Como você resumiria em duas frases o documento de origem abaixo?

DOCUMENTO DE ORIGEM:
^^^^^^^^^^^^^^^^

Após cinco anos do golpe parlamentar, jurídico e midiático de 2016, que destituiu a presidenta Dilma Rousseff (PT) do poder central, o país caminha sobre escombros. Já não se reconhece o Brasil que emergiu do governo golpista de Michel Temer (MDB-SP) e desceu ainda mais com o atual ocupante do Palácio do Planalto, Jair Bolsonaro, eleito em 2018. Somos hoje um país autoritário, isolado internacionalmente e em estado de crise econômica permanente. Desemprego, fome, miséria e carestia voltaram a ocupar as manchetes da imprensa. Mas, se existe uma luz no fim do túnel, se chama Luiz Inácio Lula da Silva, cujo retorno à cena política distribui esperança para uma audiência cada vez mais atenta. Existem muitos protagonistas dessa história: pessoas comuns, autoridades, movimentos coletivos, populares e de base. Grupos resistentes, resilientes e dispostos a cerrar fileiras de luta quando tudo parece perdido. Um exemplo dessa fortaleza é o movimento denominado, carinhosamente, de “inoxidáveis”, criado no DF quando havia cheiro de golpe no ar, exalado pelo então presidente da Câmara dos Deputados, Eduardo Cunha (MDB-RJ), em conluio com o candidato derrotado nas eleições de 2014, Aécio Neves (PSDB-MG). O local de encontro dos inoxidáveis não poderia ser mais emblemático: a Praça dos Três Poderes, transformada em espaço de solidariedade a então presidenta Dilma Rousseff. O movimento seguiu forte após o golpe consumado, em protesto contra o governo entreguista de Michel Temer e suas medidas neoliberais, pelo Lula Livre, pelo Fora Bolsonaro e, sempre, desde o início, na defesa intransigente da democracia.

^^^^^^^^^^^^^^^^

LINHAS FORNECIDAS:

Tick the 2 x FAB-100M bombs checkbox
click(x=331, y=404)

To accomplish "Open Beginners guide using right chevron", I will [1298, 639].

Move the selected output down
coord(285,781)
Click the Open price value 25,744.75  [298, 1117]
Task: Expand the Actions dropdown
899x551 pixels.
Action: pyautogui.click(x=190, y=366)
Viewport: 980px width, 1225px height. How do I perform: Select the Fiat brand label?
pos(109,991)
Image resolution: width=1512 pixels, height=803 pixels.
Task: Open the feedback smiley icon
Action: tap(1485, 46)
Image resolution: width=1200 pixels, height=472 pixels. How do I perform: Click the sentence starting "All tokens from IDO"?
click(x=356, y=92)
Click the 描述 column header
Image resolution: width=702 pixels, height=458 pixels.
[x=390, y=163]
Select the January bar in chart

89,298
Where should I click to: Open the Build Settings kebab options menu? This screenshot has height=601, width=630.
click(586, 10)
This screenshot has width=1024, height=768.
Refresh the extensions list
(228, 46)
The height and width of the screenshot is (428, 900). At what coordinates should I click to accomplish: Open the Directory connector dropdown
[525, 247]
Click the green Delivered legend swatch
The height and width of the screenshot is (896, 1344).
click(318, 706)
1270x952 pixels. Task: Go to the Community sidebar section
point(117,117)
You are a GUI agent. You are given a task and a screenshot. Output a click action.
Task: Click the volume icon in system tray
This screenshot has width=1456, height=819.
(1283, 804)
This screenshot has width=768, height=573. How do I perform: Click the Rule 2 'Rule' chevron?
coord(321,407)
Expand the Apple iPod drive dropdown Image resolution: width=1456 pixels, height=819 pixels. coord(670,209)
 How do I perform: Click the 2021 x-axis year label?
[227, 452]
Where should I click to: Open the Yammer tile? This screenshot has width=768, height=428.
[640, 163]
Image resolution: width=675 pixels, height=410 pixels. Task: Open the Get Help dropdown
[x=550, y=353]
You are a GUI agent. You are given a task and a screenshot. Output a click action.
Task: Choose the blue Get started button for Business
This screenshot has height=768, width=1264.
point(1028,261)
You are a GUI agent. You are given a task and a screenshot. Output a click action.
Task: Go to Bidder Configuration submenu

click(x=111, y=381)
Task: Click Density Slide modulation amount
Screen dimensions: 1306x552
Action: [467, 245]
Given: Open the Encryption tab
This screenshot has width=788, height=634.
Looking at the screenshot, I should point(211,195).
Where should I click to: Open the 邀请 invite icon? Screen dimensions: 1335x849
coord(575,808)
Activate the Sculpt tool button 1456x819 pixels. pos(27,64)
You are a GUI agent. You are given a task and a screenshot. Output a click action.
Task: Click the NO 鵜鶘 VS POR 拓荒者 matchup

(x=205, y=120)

^^^^^^^^^^^^^^^^

RESPOSTA ESPERADA: Segundo o texto, cinco anos após o golpe de 2016 que destituiu Dilma Rousseff, o Brasil, sob Michel Temer e depois Jair Bolsonaro, tornou-se um país autoritário, isolado internacionalmente e em crise econômica permanente, e Lula surge como a luz no fim do túnel. Entre os grupos que resistiram está o movimento dos "inoxidáveis", criado no DF e reunido na Praça dos Três Poderes em solidariedade a Dilma, que seguiu forte contra o governo Temer, pelo Lula Livre, pelo Fora Bolsonaro e em defesa da democracia.